- [Excerpt provided]:
==================================================

On the strange carousel that is the modern city, there is potential for a new sublime. Submerged as many are in the dense synthetic realm of fashion model smiles and hospital white supermarkets, we can reflect. Reflect as a mountaineer would; looking down upon nature and finding joy in his/her own insignificance. What exactly are we looking down on now? Well, that’s a tricky one but Phobophobes have made it their business to explore further.
Like all soldiers, Phobophobes have been changed since the battleground of their first album: Miniature World. Still haunting their new single though, is the sadomasochistic tangle of Halloween organ and all other rock utensils – vocals included – charging to heavy euphoria.
Much like the final track of their debut album, ‘Give Me Flowers Give Me Dirt’, latest single ‘I Mean It All’ begins with a foggy guitar, evoking indiscernible radio transmissions. The mist is soon cleared, a clever misdirection giving weight to the entrance of a full body band, kept apace by a primitive electronic beat. Atop is an organ hook, panned back and forth, as if on board a rocky ship. Distorted vocals float in, reminiscent of Damon Albarn on much of Plastic Beach, as singer Jamie Taylor allows the musical setting into the subject matter, crooning: “I got seasick”.
After confessing to talking primarily nonsense, Taylor offers up unwavering sincerity: “I mean it all when I’m with you”. The double gesture of devotion and favouritism implicates him as insincere on other occasions, evoking the Zizekian notion that love à la mongonomy isn’t really that nice of a thing. But enough of that!
For all their shadowy veneer, Phobophobes clearly strive towards and work within a pop ballad framework. This is no challenge to their gothic credentials however, it is this sugar sweetness of the choruses and arrangements that allows them to do their most eerie work. They are at their best not when they berate their listener into despising the artificial, as they do on 2016 track ‘No Flavour’. Their finest moments are when Taylor’s phrasing and repetition detects the approved strangeness that occupies the mundane and under observed. The proclamation that “the only thing that’s real is beyond my wildest dreams,” is a typical Murphy line. It sits happily in its own Wildean cleverness and use of common language to transmogrifying returns, but its punch-line, bubble bursting style is fitting for the matter of reality running parallel to dreams.

==================================================

- [Records shown]:
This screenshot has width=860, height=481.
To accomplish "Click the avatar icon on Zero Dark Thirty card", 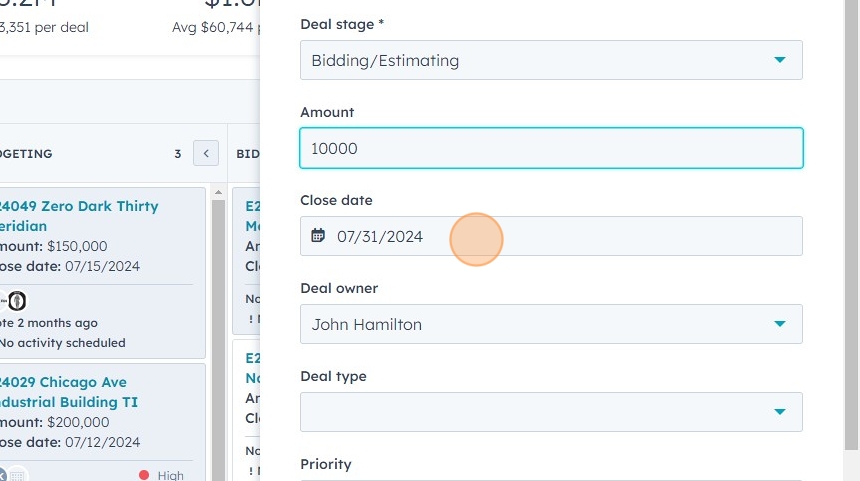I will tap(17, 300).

==================================================

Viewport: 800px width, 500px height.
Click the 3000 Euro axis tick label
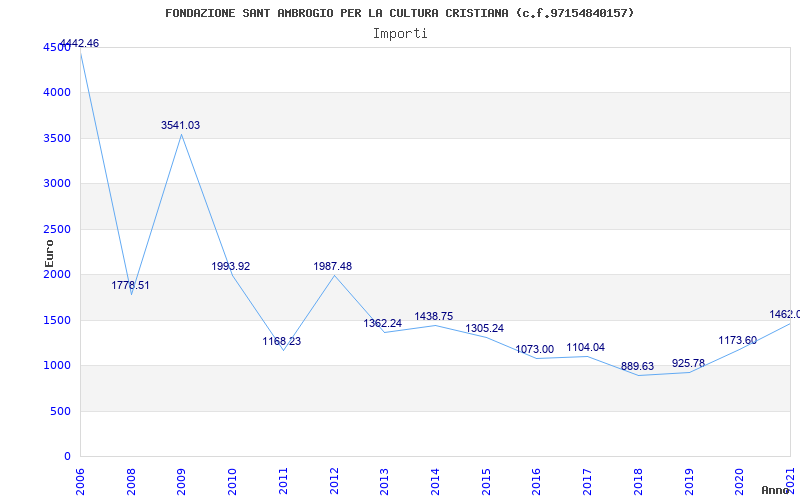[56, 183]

==================================================

- [Exercise tasks]:
**a)** Do these statements agree with the review of the Phobophobes single? Answer yes or no for each, quoting the words of the review that decide it.
(i) The new single opens with a foggy guitar.
(ii) The band's first album is titled Plastic Beach.
(iii) The band is at its best on the 2016 track ‘No Flavour’.
**b)** Can you continue the review of the Phobophobes single from its last sentence?

- [Exercise answers]:
**a)**
(i) Yes: "latest single ‘I Mean It All’ begins with a foggy guitar"
(ii) No: "the battleground of their first album: Miniature World"
(iii) No: "They are at their best not when they berate their listener into despising the artificial, as they do on 2016 track ‘No Flavour’."

**b)**
I look forward to the new record Modern Medicine, released 25th June through Liverpool label Modern Sky. I suspect it will examine a similar terrain to Miniature World: a eulogy for the old human at the dawn of the posthuman.
Taylor and the Phobophobes have seen how the modern human is always returning to nature, away from the synthetic, never entirely situated within. Phobophobes are a good choice of band to navigate this sorry state; cool, clever psychedelic rock that is immediately pleasing but not limited or stunted by its own accessibility. They are not as shocking as their South London counterparts The Fat White Family – in their adorning of Country Teasers-style hate speech – but they have struggled, suffered, reassembled and marched on in much the same vein and have received a fraction of the acclaim.
I suspect Modern Medicine will be a psychedelic cross-examination of the paranoid self, in our search for authentic feeling in the age of great promise and meagre returns. From the previous single ‘Moustache Mike’ one can be confident they won’t fall into the trap – as many 60s revivalist bands do – of a misremembered glorious past, with Murphy singing about “Baby Jane waiting to die” and “faux nostalgia”.
Phobophobes are no day dreamers, while sonically they might dress from a retro closet, they are very much concerned with the present moment.